_AIM OF THE TASK_: Turn the lines below into a numbered list, skipping any blank lines.

_RECORDS_:
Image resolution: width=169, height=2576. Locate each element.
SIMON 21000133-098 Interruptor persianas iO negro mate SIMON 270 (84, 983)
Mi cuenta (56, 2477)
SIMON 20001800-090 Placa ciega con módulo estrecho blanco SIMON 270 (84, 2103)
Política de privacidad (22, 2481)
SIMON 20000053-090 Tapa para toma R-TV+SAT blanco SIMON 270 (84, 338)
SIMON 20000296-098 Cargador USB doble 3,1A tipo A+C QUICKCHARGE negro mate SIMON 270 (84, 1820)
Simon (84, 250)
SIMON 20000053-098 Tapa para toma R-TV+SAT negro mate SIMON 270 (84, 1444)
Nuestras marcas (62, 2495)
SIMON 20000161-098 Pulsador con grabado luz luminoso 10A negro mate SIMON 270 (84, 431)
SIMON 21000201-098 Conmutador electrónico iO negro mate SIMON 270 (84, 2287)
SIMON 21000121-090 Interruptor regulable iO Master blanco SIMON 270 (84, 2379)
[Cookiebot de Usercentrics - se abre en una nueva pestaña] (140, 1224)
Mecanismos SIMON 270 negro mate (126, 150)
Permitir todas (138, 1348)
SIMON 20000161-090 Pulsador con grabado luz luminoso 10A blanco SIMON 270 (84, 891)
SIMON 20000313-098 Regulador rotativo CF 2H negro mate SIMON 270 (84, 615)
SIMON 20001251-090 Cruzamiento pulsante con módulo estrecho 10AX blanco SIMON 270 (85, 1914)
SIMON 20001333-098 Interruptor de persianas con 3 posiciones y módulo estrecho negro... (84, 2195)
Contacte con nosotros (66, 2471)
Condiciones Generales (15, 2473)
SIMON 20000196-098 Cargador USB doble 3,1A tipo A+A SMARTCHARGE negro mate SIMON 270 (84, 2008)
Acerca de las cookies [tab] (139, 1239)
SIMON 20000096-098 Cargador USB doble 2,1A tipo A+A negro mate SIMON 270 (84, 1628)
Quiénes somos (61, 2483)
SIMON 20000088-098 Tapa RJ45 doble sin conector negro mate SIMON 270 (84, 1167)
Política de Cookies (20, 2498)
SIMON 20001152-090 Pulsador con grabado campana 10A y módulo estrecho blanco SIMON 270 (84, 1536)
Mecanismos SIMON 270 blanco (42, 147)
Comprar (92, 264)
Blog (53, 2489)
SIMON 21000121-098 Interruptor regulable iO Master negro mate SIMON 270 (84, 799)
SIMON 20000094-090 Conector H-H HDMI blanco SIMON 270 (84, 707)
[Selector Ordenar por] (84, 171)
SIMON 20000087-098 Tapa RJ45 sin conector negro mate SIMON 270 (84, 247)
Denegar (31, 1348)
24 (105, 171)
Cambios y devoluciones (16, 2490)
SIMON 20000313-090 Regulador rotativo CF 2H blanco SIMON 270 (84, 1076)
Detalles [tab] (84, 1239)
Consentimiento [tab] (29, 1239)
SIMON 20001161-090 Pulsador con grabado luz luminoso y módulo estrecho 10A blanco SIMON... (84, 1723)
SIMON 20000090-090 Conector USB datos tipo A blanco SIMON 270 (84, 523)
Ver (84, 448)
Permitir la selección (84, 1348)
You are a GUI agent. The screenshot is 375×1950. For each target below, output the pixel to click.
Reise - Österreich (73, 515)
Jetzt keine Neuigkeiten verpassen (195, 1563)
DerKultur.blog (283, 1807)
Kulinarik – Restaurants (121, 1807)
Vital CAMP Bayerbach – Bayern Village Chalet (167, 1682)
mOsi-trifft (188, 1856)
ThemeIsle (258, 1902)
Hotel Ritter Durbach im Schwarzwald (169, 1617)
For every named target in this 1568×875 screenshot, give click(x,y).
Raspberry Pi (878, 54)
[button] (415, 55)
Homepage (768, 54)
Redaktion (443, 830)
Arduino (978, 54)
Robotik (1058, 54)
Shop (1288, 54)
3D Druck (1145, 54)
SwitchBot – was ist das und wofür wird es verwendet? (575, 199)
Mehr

_REPLY_:
1. Image resolution: width=169, height=2576. Locate each element.
2. SIMON 21000133-098 Interruptor persianas iO negro mate SIMON 270 (84, 983)
3. Mi cuenta (56, 2477)
4. SIMON 20001800-090 Placa ciega con módulo estrecho blanco SIMON 270 (84, 2103)
5. Política de privacidad (22, 2481)
6. SIMON 20000053-090 Tapa para toma R-TV+SAT blanco SIMON 270 (84, 338)
7. SIMON 20000296-098 Cargador USB doble 3,1A tipo A+C QUICKCHARGE negro mate SIMON 270 (84, 1820)
8. Simon (84, 250)
9. SIMON 20000053-098 Tapa para toma R-TV+SAT negro mate SIMON 270 (84, 1444)
10. Nuestras marcas (62, 2495)
11. SIMON 20000161-098 Pulsador con grabado luz luminoso 10A negro mate SIMON 270 (84, 431)
12. SIMON 21000201-098 Conmutador electrónico iO negro mate SIMON 270 (84, 2287)
13. SIMON 21000121-090 Interruptor regulable iO Master blanco SIMON 270 (84, 2379)
14. [Cookiebot de Usercentrics - se abre en una nueva pestaña] (140, 1224)
15. Mecanismos SIMON 270 negro mate (126, 150)
16. Permitir todas (138, 1348)
17. SIMON 20000161-090 Pulsador con grabado luz luminoso 10A blanco SIMON 270 (84, 891)
18. SIMON 20000313-098 Regulador rotativo CF 2H negro mate SIMON 270 (84, 615)
19. SIMON 20001251-090 Cruzamiento pulsante con módulo estrecho 10AX blanco SIMON 270 (85, 1914)
20. SIMON 20001333-098 Interruptor de persianas con 3 posiciones y módulo estrecho negro... (84, 2195)
21. Contacte con nosotros (66, 2471)
22. Condiciones Generales (15, 2473)
23. SIMON 20000196-098 Cargador USB doble 3,1A tipo A+A SMARTCHARGE negro mate SIMON 270 (84, 2008)
24. Acerca de las cookies [tab] (139, 1239)
25. SIMON 20000096-098 Cargador USB doble 2,1A tipo A+A negro mate SIMON 270 (84, 1628)
26. Quiénes somos (61, 2483)
27. SIMON 20000088-098 Tapa RJ45 doble sin conector negro mate SIMON 270 (84, 1167)
28. Política de Cookies (20, 2498)
29. SIMON 20001152-090 Pulsador con grabado campana 10A y módulo estrecho blanco SIMON 270 (84, 1536)
30. Mecanismos SIMON 270 blanco (42, 147)
31. Comprar (92, 264)
32. Blog (53, 2489)
33. SIMON 21000121-098 Interruptor regulable iO Master negro mate SIMON 270 (84, 799)
34. SIMON 20000094-090 Conector H-H HDMI blanco SIMON 270 (84, 707)
35. [Selector Ordenar por] (84, 171)
36. SIMON 20000087-098 Tapa RJ45 sin conector negro mate SIMON 270 (84, 247)
37. Denegar (31, 1348)
38. 24 (105, 171)
39. Cambios y devoluciones (16, 2490)
40. SIMON 20000313-090 Regulador rotativo CF 2H blanco SIMON 270 (84, 1076)
41. Detalles [tab] (84, 1239)
42. Consentimiento [tab] (29, 1239)
43. SIMON 20001161-090 Pulsador con grabado luz luminoso y módulo estrecho 10A blanco SIMON... (84, 1723)
44. SIMON 20000090-090 Conector USB datos tipo A blanco SIMON 270 (84, 523)
45. Ver (84, 448)
46. Permitir la selección (84, 1348)
47. You are a GUI agent. The screenshot is 375×1950. For each target below, output the pixel to click.
48. Reise - Österreich (73, 515)
49. Jetzt keine Neuigkeiten verpassen (195, 1563)
50. DerKultur.blog (283, 1807)
51. Kulinarik – Restaurants (121, 1807)
52. Vital CAMP Bayerbach – Bayern Village Chalet (167, 1682)
53. mOsi-trifft (188, 1856)
54. ThemeIsle (258, 1902)
55. Hotel Ritter Durbach im Schwarzwald (169, 1617)
56. For every named target in this 1568×875 screenshot, give click(x,y).
57. Raspberry Pi (878, 54)
58. [button] (415, 55)
59. Homepage (768, 54)
60. Redaktion (443, 830)
61. Arduino (978, 54)
62. Robotik (1058, 54)
63. Shop (1288, 54)
64. 3D Druck (1145, 54)
65. SwitchBot – was ist das und wofür wird es verwendet? (575, 199)
66. Mehr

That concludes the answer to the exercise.